Jefferson County Counselor Jalesia F.M. Kuenzel said the county is responsible for providing legal representation for Stefanski and Hollingsworth, and county insurance would pay any potential settlement or award, although the county would have to pay a deductible.
Good said he, along with the other attorney’s named in the suit, Bishop and Sweeney, would either represent themselves or hire attorneys to represent them in the suit, and their insurers would cover costs for any possible settlements or awards.
He also said he believes the Missouri Attorney General’s Office would be responsible for providing legal representation for the former and current judges named as defendants, and its insurance also would cover the cost of any settlement and award.
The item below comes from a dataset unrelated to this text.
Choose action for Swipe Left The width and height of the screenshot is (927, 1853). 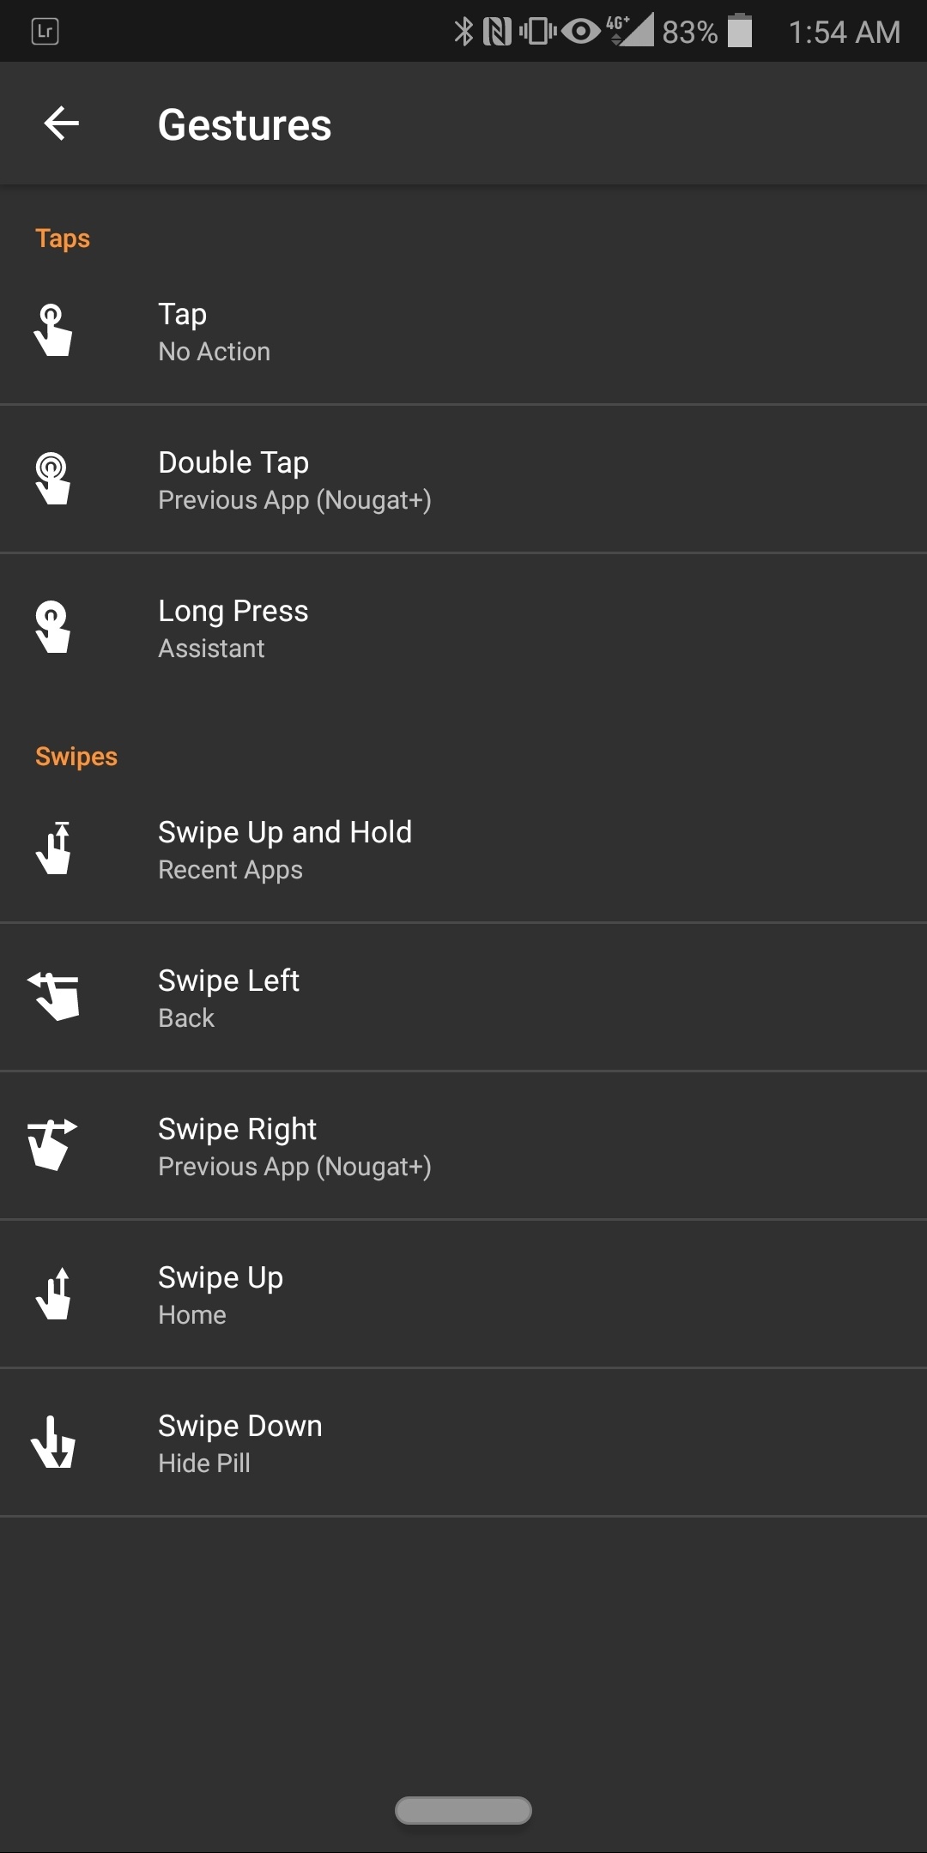(x=464, y=999)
Reuter said the Attorney General’s Office will provide him and the office’s former employee with legal representation, and the office’s insurance would cover any funding for a settlement or award. He also said that while he had not been served yet, the Attorney General’s Office had already been informed of the suit and assigned a litigator to the case, Kelli Reichert.
Neither Reichert nor the Attorney’s Office responded to requests for information.
The Commission on Retirement, Removal and Discipline, an independent agency, could not be reached, and likely would be responsible for providing its own legal representation, as well as insurance to cover any costs.